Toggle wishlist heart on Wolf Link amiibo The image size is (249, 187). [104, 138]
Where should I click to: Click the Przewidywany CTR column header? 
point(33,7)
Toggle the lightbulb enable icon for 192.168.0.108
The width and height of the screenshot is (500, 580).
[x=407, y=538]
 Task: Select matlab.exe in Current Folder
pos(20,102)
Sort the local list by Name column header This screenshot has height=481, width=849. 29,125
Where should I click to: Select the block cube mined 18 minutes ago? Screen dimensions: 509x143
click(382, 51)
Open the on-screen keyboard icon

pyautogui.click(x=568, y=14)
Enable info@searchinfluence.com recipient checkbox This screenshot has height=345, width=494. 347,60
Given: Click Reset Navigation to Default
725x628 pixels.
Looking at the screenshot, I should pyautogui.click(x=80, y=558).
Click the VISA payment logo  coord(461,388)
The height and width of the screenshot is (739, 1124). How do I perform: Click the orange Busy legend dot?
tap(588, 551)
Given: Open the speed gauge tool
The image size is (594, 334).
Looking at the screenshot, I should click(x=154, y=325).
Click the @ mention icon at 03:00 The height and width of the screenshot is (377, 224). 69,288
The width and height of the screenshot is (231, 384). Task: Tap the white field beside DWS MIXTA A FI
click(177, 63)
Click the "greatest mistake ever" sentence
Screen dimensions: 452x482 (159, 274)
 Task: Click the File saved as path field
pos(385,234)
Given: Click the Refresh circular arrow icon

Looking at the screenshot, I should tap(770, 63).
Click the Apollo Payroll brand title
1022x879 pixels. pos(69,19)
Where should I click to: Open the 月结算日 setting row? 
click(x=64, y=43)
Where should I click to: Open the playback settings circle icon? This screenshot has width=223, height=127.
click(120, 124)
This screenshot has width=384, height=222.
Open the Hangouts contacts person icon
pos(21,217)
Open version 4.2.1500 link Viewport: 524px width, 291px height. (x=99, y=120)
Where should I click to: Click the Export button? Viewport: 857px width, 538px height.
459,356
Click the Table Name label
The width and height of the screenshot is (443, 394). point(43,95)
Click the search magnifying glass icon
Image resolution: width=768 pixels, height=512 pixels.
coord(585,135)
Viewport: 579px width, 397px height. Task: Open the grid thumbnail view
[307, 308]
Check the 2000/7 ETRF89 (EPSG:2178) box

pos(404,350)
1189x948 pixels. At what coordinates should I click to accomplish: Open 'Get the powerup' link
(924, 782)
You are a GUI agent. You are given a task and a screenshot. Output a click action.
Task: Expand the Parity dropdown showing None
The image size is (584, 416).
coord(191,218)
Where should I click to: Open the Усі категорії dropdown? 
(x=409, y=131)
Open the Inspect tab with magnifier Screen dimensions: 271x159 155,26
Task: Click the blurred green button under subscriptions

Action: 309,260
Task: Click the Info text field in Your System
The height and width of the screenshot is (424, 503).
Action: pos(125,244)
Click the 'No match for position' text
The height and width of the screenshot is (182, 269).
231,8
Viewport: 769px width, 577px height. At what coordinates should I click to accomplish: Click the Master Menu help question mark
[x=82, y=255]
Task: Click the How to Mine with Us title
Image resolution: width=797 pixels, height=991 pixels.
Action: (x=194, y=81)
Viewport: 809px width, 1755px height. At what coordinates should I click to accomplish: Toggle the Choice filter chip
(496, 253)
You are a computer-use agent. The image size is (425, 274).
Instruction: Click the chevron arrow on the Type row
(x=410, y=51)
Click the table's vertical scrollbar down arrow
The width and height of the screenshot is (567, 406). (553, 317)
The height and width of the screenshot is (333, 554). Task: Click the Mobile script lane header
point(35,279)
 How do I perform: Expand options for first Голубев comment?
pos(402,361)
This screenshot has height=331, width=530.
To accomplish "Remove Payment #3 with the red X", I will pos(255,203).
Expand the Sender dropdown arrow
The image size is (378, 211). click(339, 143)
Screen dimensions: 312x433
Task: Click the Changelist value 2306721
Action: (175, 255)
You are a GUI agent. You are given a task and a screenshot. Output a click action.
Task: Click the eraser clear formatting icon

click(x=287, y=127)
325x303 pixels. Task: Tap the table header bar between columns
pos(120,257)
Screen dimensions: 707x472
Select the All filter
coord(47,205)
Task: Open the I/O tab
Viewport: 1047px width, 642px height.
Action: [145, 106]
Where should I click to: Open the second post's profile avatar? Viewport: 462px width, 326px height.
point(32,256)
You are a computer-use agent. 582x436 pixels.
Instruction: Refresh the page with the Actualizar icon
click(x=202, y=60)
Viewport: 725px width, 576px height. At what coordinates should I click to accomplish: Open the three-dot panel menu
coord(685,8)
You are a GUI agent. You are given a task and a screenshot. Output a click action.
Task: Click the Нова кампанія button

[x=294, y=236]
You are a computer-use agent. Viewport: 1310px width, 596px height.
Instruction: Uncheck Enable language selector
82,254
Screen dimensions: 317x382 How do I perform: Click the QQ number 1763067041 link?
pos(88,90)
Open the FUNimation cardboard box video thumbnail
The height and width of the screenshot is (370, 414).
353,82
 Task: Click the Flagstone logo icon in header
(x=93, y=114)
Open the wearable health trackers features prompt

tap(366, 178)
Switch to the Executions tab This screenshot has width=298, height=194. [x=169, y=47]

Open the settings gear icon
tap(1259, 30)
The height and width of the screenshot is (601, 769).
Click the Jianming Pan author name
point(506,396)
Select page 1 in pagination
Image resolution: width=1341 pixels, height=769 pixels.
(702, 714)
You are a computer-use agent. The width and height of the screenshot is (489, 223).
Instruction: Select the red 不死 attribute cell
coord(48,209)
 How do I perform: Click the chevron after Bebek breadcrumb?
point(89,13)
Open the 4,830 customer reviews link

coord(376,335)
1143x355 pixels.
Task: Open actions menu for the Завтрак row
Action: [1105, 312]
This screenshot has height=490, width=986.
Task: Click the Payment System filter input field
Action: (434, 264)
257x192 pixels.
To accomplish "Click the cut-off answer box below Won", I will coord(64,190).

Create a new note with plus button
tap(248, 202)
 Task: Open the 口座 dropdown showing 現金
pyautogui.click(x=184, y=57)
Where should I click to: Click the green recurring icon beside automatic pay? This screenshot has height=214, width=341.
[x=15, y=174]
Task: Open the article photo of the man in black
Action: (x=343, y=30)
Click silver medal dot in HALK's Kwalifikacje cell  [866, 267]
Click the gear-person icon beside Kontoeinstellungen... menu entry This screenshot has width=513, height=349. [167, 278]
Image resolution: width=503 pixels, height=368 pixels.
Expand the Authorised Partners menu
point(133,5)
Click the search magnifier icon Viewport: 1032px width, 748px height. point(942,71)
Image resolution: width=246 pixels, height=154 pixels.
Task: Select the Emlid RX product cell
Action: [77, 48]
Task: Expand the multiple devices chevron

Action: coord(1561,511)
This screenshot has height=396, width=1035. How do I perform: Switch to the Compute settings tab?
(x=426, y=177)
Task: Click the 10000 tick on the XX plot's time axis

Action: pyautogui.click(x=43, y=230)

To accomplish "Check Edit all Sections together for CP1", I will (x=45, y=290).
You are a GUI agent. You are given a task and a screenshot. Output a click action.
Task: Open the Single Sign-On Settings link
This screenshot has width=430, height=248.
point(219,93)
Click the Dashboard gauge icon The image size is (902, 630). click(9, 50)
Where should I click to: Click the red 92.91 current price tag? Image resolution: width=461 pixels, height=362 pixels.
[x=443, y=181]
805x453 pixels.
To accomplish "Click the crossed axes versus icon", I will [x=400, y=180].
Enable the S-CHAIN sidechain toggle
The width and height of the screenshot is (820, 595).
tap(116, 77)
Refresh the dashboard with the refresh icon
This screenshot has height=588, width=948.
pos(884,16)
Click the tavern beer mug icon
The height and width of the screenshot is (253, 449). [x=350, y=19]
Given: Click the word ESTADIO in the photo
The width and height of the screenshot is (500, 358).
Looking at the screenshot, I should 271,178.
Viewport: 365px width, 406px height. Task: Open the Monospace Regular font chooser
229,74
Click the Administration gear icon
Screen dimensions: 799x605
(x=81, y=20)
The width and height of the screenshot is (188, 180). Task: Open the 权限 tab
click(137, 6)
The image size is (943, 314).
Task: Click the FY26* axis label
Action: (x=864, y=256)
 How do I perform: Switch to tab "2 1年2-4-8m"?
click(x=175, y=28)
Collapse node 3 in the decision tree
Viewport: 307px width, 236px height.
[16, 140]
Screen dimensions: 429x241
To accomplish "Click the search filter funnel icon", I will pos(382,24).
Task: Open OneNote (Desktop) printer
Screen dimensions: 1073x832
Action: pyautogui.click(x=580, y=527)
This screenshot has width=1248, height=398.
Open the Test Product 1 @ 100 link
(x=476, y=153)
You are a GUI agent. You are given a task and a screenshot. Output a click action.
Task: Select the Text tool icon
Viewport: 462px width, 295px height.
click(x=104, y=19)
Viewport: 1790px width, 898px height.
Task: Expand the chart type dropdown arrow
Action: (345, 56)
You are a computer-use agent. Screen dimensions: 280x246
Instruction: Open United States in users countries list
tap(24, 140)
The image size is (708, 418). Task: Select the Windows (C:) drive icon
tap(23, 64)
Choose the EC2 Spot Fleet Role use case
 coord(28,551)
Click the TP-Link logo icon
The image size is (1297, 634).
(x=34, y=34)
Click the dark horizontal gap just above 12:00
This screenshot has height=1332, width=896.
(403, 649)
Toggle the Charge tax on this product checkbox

§ §

**What you need to do**: Copy every line from the entries that contains the word "checkbox".

**Problem solution**:
Enable info@searchinfluence.com recipient checkbox This screenshot has height=345, width=494. 347,60
Toggle the Charge tax on this product checkbox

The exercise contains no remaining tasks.